Tellurium Copper is usually not used for a device's terminal posts but used as 
the lead wire due, as you say, for the malleability to crimp well and 
flexibility. The point I was making is to use the same interconnect test lead 
material throughout as the DUT terminal posts. The 3458A and the 732A both use 
Beryllium Copper alloy making that type interconnect lug or plug the best 
choice to minimize the dissimilar metal EMF or Seebeck voltage. The 34420A uses 
pure copper rather than an alloy terminal and for the same reason, minimal 
Seebeck voltage is realized with a pure copper interconnect. Any type of Silver 
or Gold plating on the terminal or wire will introduce the undesirable  
dissimilar metal properties, both at the plating junction and at the plating 
metal to DUT terminal.

Raw data

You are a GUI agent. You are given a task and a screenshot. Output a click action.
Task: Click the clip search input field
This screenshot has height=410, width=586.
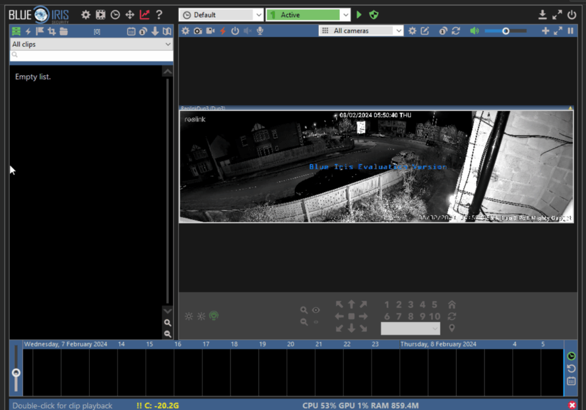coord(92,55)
* * *
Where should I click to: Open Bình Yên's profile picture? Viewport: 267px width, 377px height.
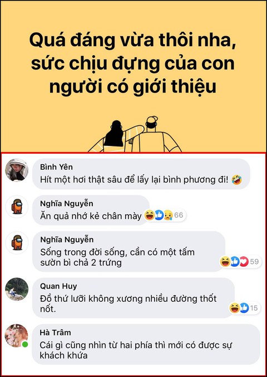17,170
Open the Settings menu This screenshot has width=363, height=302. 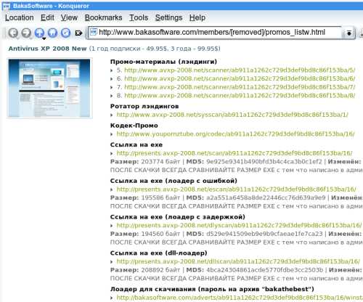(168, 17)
...
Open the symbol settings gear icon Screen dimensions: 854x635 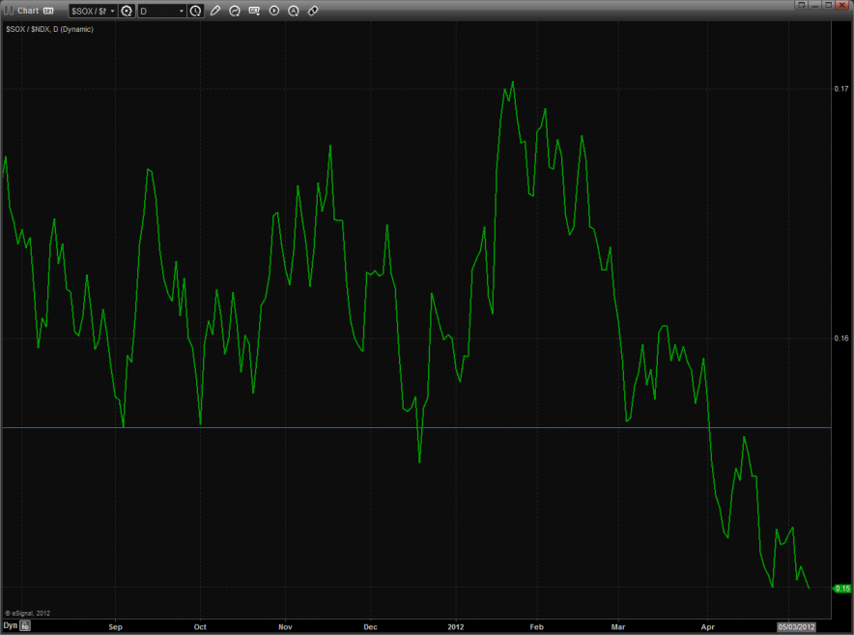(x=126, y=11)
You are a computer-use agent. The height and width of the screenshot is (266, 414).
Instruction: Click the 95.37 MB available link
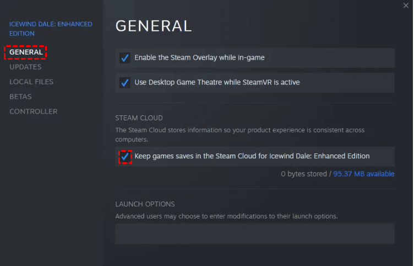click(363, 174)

Challenge
From the note above on test lead metals and Seebeck voltage, write out verbatim the passage that begins with the words containing "Tellurium Copper is" and ends with "to DUT terminal.".

Exercise solution
Tellurium Copper is usually not used for a device's terminal posts but used as 
the lead wire due, as you say, for the malleability to crimp well and 
flexibility. The point I was making is to use the same interconnect test lead 
material throughout as the DUT terminal posts. The 3458A and the 732A both use 
Beryllium Copper alloy making that type interconnect lug or plug the best 
choice to minimize the dissimilar metal EMF or Seebeck voltage. The 34420A uses 
pure copper rather than an alloy terminal and for the same reason, minimal 
Seebeck voltage is realized with a pure copper interconnect. Any type of Silver 
or Gold plating on the terminal or wire will introduce the undesirable  
dissimilar metal properties, both at the plating junction and at the plating 
metal to DUT terminal.